11-1.もっと光を(全ては嘘)
トゥイードルディーは、鏡の前に置かれたその椅子に座っていた。
ママが使うためか少々高めのその椅子は、手足の短いトゥイードルディーが乗るのは少々だけ苦労を要した。
ちなみに巨漢のトゥイードルダムに至っては「潰れるから乗ってはいけない」とお達しが出ているのだ。
「……」
黙ったままで、トゥイードルディーはテクノカットの上に被せられた耳あての付いたロシア帽にそっと手を乗せた。
てっぺんあたりを撫でると、トゥイードルディーはそれを外した。
それはテクノカットのてっぺん、頭のちょうど真ん中付近。ぽっかりと、円形にその場所だけ髪の毛が無い。それもその筈だ、幼少の時に切られた醜い手術跡がそこにはしっかり残っていて、後遺症なのかそこからもう頭髪は生えてこない。
――よしちゃんは、可哀想な子なのよ
そう言って一心不乱に、天に向かって何やら祈りを捧げていた母……そう、『ママ』ではない本当の産みの親のことを思い出した。

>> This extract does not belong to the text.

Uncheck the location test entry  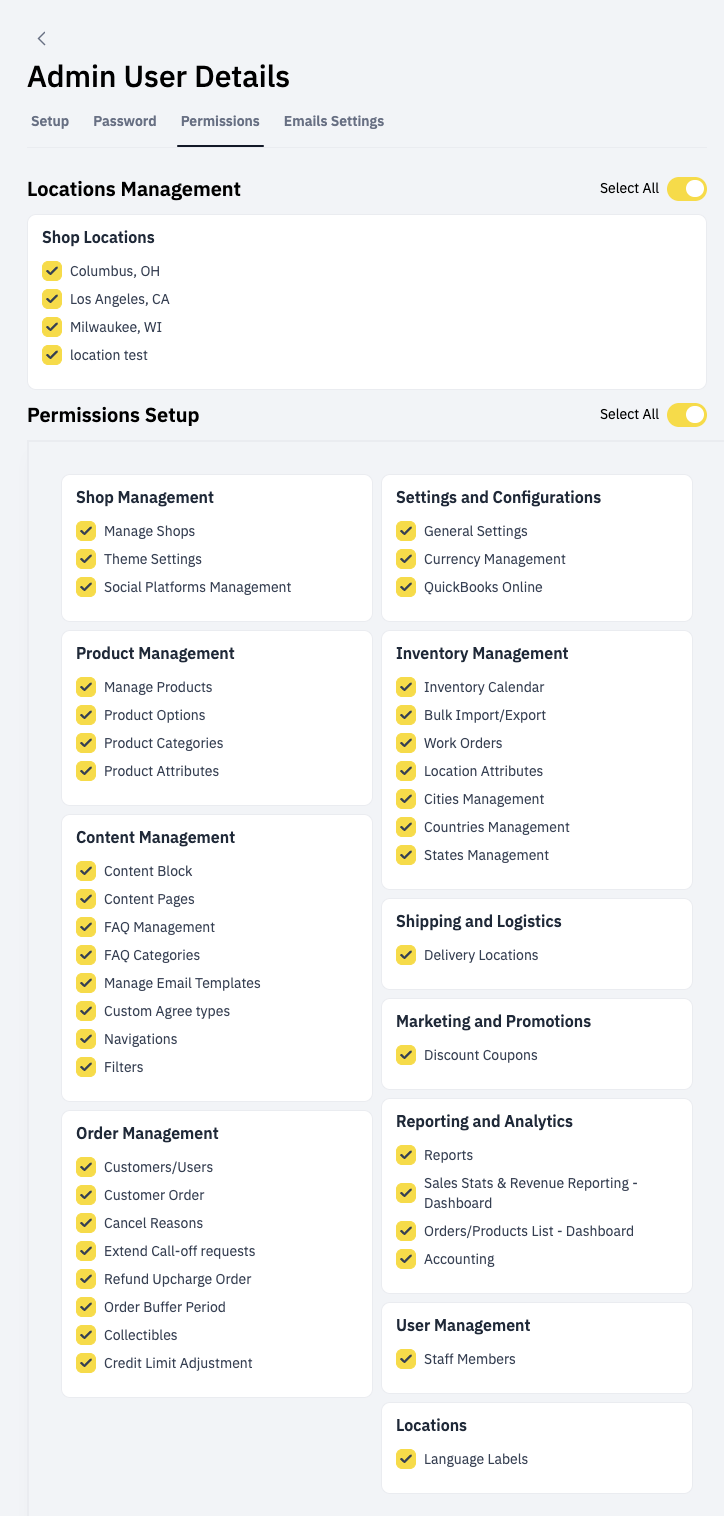click(x=51, y=355)
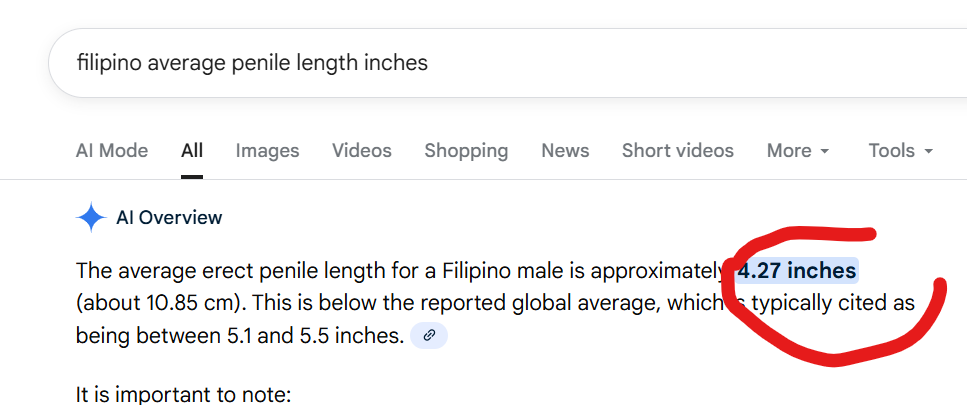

それから母は、トゥイードルディーが成長しなくなってしまったのは自分のせいだと何度も自分を責めて泣いた。そんな母のことを、父は止めるでもなく慰めるでもなく……これまたワケのわからない呪文を唱えながら、母に水を浴びせていた。
「あの子の為なんだ! あの子の為には必要な苦しみだ! 分かるか!?」
ぎゃあぎゃあと喚き散らしながら、父は、何度も何度も繰り返し母を水責めにしていた。まるで拷問のようであるにも関わらず、母は何だかうっとりとした顔をして、それから言った。
「――分かります! 分かります、あなた……ああ! あの子の苦しみが、こうやることで全身に伝わってくるかのよう……お願いもっと! もっと浴びせて頂戴! もっとよしちゃんの苦しみを理解したいの!!」
それに応えるかのように、父が頷くと、母の頭を鷲づかみにした。それから水でたっぷりの桶の中にバチャンと母の頭を突っ込んだ。
「……どうだぁ、美子ぉ! 苦しいか? 苦しいのか!? 見えたか、そこに世界は、光は見えたか!!」
「あああ、もう少し、もう少しなのッ! どうかもっと……」
黙って浴室の扉を閉めた我が子の姿にも気づくはずもなく、完全に気狂いと化した二人の饗宴は尚も続けられていたようだ。
トゥイードルディーは、それから、ふうとため息をついてまた帽子を被り直した。ぼんやりと鏡の自分と向かい合っていると、背後にいたペットのオウム(名前はフーパー)が何やら喚き始めた。
『シンニューシャッッ! シンニューシャ、ハッケンダヨ!』
ばたばたと両の羽を忙しなくはためかせながらフーパーはぎゃあぎゃあと鳥類特有の鳴き声でけたたましく鳴いてみせた。
――何だって、侵入者?
それを聞いて、トゥイードルディーは椅子からぴょいと飛び降りた。それから大事に片付けてある、自分の『オモチャ箱』目指して歩き始めた。
『コロセー! ギギ、シンリャクシャヲブッコロセー! ギギギGiGiGi』
「うるさいぞ、フーパー! 静かにするんだ! 静かにしないとお前から殺してやるからな!」
オモチャ箱からトゥイードルディーはいくつかの『オモチャ』を取り出し、ベルトに差した。
「……ようし。おい! 忠実な下僕どもめ、侵入者を退治してくるんだ!」
それから、トゥイードルディーが何やら指示を促し始めた。それらは彼にとってはある意味弟よりも忠実『しもべ』達なのだった。